— ZIEL DER ÜBUNG —
Schreibe aus dem Artikel über das Sportmagazin N°1 den Abschnitt von „Und wie das“ bis „Doppelseite aus N°1.“ wortgetreu ab.

---------- SEITENAUSZUG

Als Krogerus und Gertsch, beide arbeiten beim Magazin des Zürcher Tages-Anzeigers, vor zwei Jahren durch die Chefetagen des Landes zogen, um ihre Idee potenziellen Geldgebern und Unterstützern zu präsentieren, stießen sie auf fragende Gesichter. Ein Supermagazin? Für Sportgeschichten? Das auch dann noch lesenswert ist, wenn die Verletzungen verheilt sind, der Superstar zur Nummer 2578 der Weltrangliste abgestiegen und das Weltmeisterteam in Rente ist? Das klang überambitioniert - und verdammt teuer. Vor allem, wenn man nur eine einzige Ausgabe plant.

Doch auch wenn die Verantwortlichen in den Verlagen Bedenken hatten - die Idee faszinierte. "Fast alle Gespräche, die wir damals führten, endeten damit, dass uns einer der Manager eine Geschichte erzählte, die genau in unser Heft passen würde", erinnert sich Krogerus.

Und wie das so ist, wenn man eine Idee hat, aber kein Geld, um sie umzusetzen, versuchte sich N°1 am Crowdfunding. Ende November 2017 begann die Sammelaktion - schon nach wenigen Tagen erklärte das Team: "Wir sind überwältigt." Mehr als 2000 Menschen zahlten umgerechnet gut 100 000 Euro ein. Genug, um die Stars der Branche als Autoren zu verpflichten, und genug, um Grafiken, Fotos und Layout hochwertig aussehen zu lassen. Das eigentliche Ziel, 144 Seiten zu produzieren, die so schön verpackt sind, "dass man in dem Magazin wohnen will", haben Gertsch und Krogerus dagegen verfehlt: N°1 ist hübsch aufgemacht, aber auch mehr als 60 Seiten länger geraten. Ein weiterer Schönheitsfehler: Gratisarbeit. Gertsch und Krogerus konnten zwar fremde Autoren anständig bezahlen - sie selbst aber arbeiteten fast zwei Jahre lang ohne Lohn.

N°1

Ein Heft, viele ungewöhnliche Geschichten: Doppelseite aus N°1.

(Foto: N°1)

"Das beste Sportmagazin der Welt", wie es auf der Website heißt, ist also nur durch Selbstausbeutung zustande gekommen. "Ein sehr lustbetontes Produkt" nennen es die Gründer. Auch die Frage, mit der sie an Freunde, Kollegen und Sportler herangetreten sind, klingt wie der Traum jedes Journalisten: "Gibt es eine Geschichte, die du schon immer aufschreiben wolltest?"

--------------------
---------- BEREITGESTELLTES MATERIAL

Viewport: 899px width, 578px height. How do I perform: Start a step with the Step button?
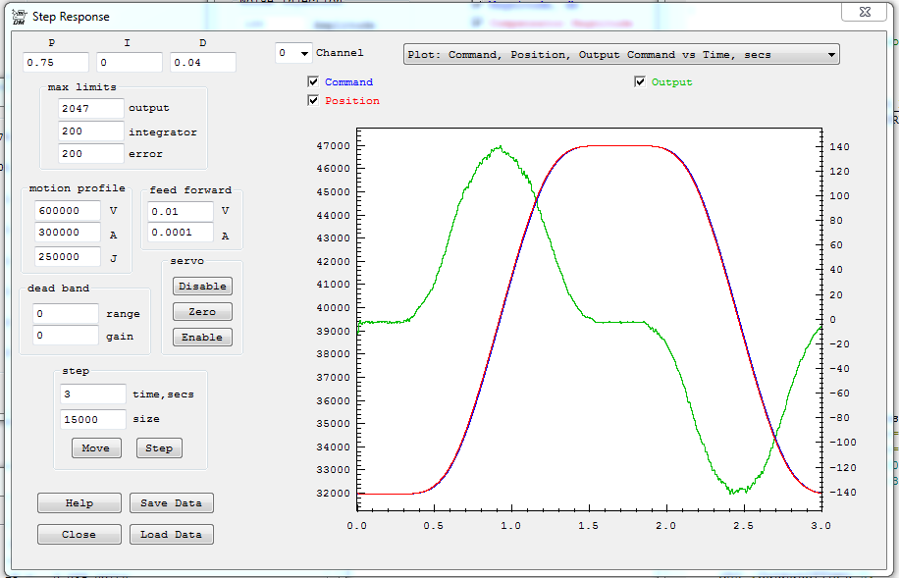[x=159, y=448]
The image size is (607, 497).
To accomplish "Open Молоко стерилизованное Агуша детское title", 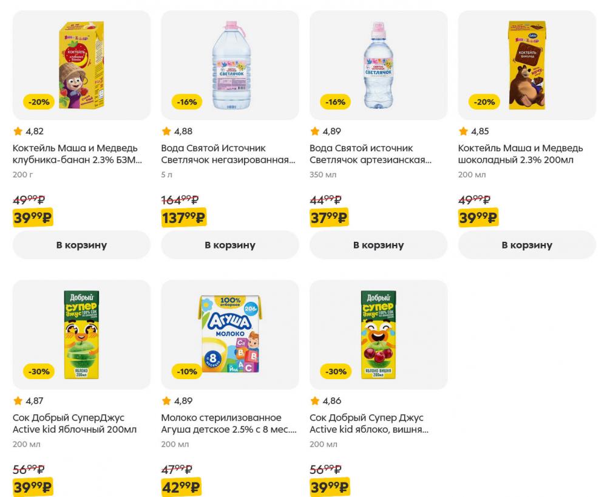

--------------------

— VOLLSTÄNDIGE ANTWORT —
Und wie das so ist, wenn man eine Idee hat, aber kein Geld, um sie umzusetzen, versuchte sich N°1 am Crowdfunding. Ende November 2017 begann die Sammelaktion - schon nach wenigen Tagen erklärte das Team: "Wir sind überwältigt." Mehr als 2000 Menschen zahlten umgerechnet gut 100 000 Euro ein. Genug, um die Stars der Branche als Autoren zu verpflichten, und genug, um Grafiken, Fotos und Layout hochwertig aussehen zu lassen. Das eigentliche Ziel, 144 Seiten zu produzieren, die so schön verpackt sind, "dass man in dem Magazin wohnen will", haben Gertsch und Krogerus dagegen verfehlt: N°1 ist hübsch aufgemacht, aber auch mehr als 60 Seiten länger geraten. Ein weiterer Schönheitsfehler: Gratisarbeit. Gertsch und Krogerus konnten zwar fremde Autoren anständig bezahlen - sie selbst aber arbeiteten fast zwei Jahre lang ohne Lohn.

N°1

Ein Heft, viele ungewöhnliche Geschichten: Doppelseite aus N°1.